TEXT SECTION:

---------------

Here's what it looks like:
import sqlite3
conn = sqlite3.connect(":memory:")
conn.load_extension("./libgraph.so")
conn.execute("CREATE VIRTUAL TABLE graph USING graph()")
# Create a social network
conn.execute("""SELECT cypher_execute('
CREATE (alice:Person {name: "Alice", age: 30}),
(bob:Person {name: "Bob", age: 25}),
(alice)-[:KNOWS {since: 2020}]->(bob)
')""")
# Query the graph with relationship patterns
conn.execute("""SELECT cypher_execute('
MATCH (a:Person)-[r:KNOWS]->(b:Person)
WHERE a.age > 25
RETURN a, r, b
')""")
The interesting part was building the complete execution pipeline - lexer, parser, logical planner, physical planner, and an iterator-based executor using the Volcano model. All in C99 with no dependencies beyond SQLite.What works now: - Full CREATE: nodes, relationships, properties, chained patterns (70/70 openCypher TCK tests) - MATCH with relationship patterns: (a)-[r:TYPE]->(b) with label and type filtering - WHERE clause: property comparisons on nodes (=, >, <, >=, <=, <>) - RETURN: basic projection with JSON serialization - Virtual table integration for mixing SQL and Cypher
Performance: - 340K nodes/sec inserts (consistent to 1M nodes) - 390K edges/sec for relationships - 180K nodes/sec scans with WHERE filtering
Current limitations (alpha): - Only forward relationships (no `<-[r]-` or bidirectional `-[r]-`) - No relationship property filtering in WHERE (e.g., `WHERE r.weight > 5`) - No variable-length paths yet (e.g., `[r*1..3]`) - No aggregations, ORDER BY, property projection in RETURN - Must use double quotes for strings: {name: "Alice"} not {name: 'Alice'}
This is alpha - API may change. But core graph query patterns work! The execution pipeline handles CREATE/MATCH/WHERE/RETURN end-to-end.

---------------

DATA EXTRACT:
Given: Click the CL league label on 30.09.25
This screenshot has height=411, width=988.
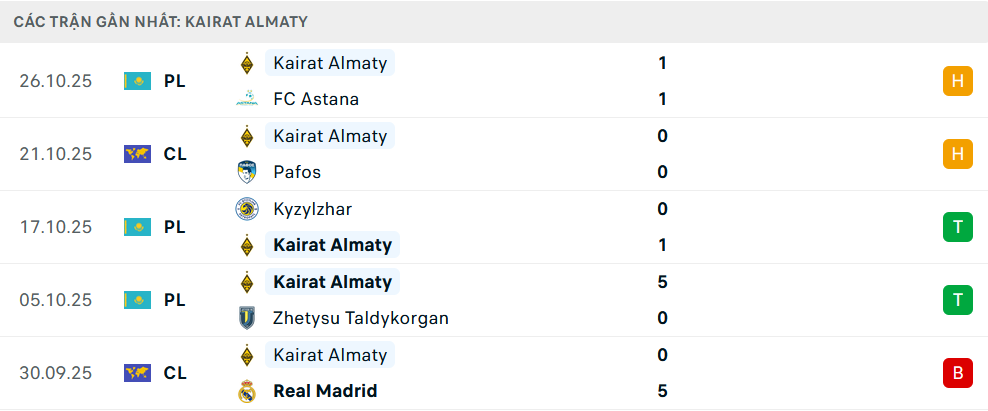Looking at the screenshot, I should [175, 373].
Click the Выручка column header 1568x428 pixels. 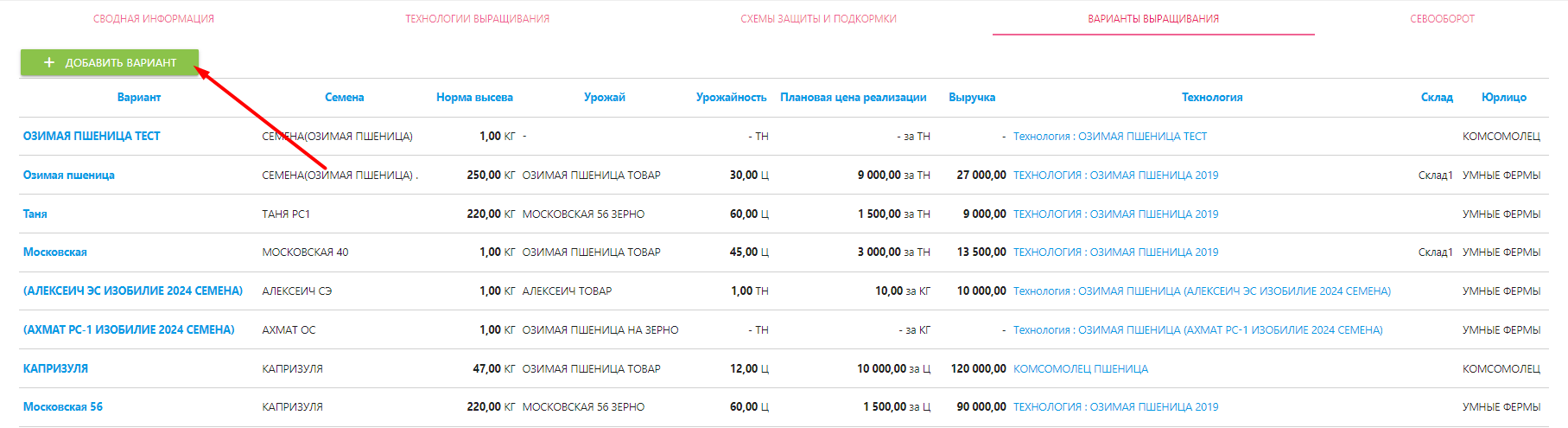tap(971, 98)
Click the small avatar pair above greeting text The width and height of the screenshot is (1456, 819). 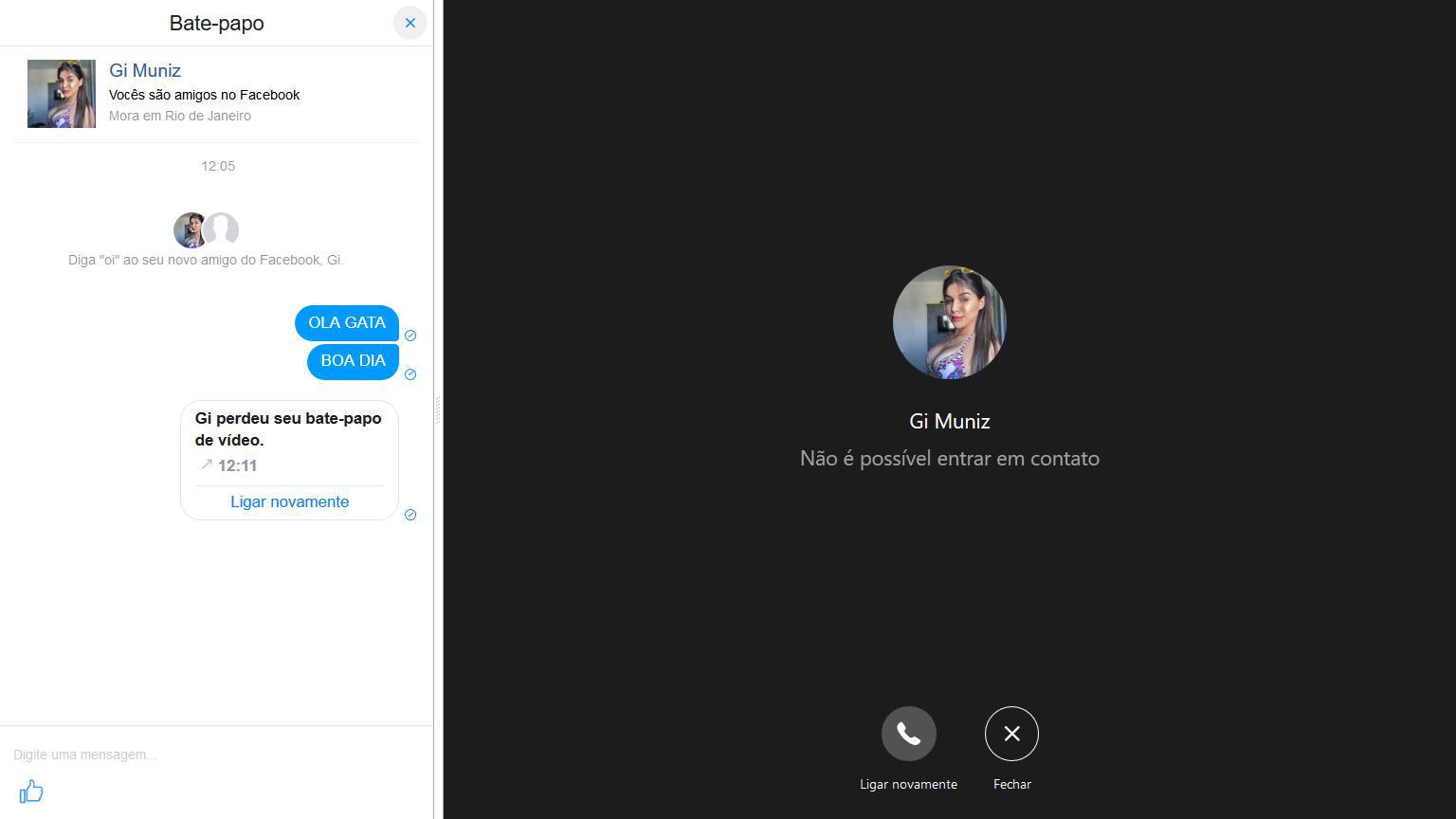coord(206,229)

---------------

BRIEF 1:
Check statements (a), (b), and (c) against the SQLite graph extension post. For each, answer yes or no and quote the deciding words of the post. (a) The executor follows the Volcano model. (b) Bidirectional relationship patterns are supported. (c) Property values that are strings may be written in single quotes.
BRIEF 2:
Carry on the SQLite graph extension post, starting right after its final sentence.

EXPECTED ANSWER 1:
(a) Yes: "an iterator-based executor using the Volcano model"
(b) No: "Only forward relationships (no `<-[r]-` or bidirectional `-[r]-`)"
(c) No: "Must use double quotes for strings: {name: "Alice"} not {name: 'Alice'}"

EXPECTED ANSWER 2:
Next up: bidirectional relationships, property projection, aggregations. Roadmap targets full Cypher support by Q1 2026.
Built as part of Agentflare AI, but it's standalone and MIT licensed. Would love feedback on what to prioritize.
GitHub: https://github.com/agentflare-ai/sqlite-graph
Happy to answer questions about the implementation!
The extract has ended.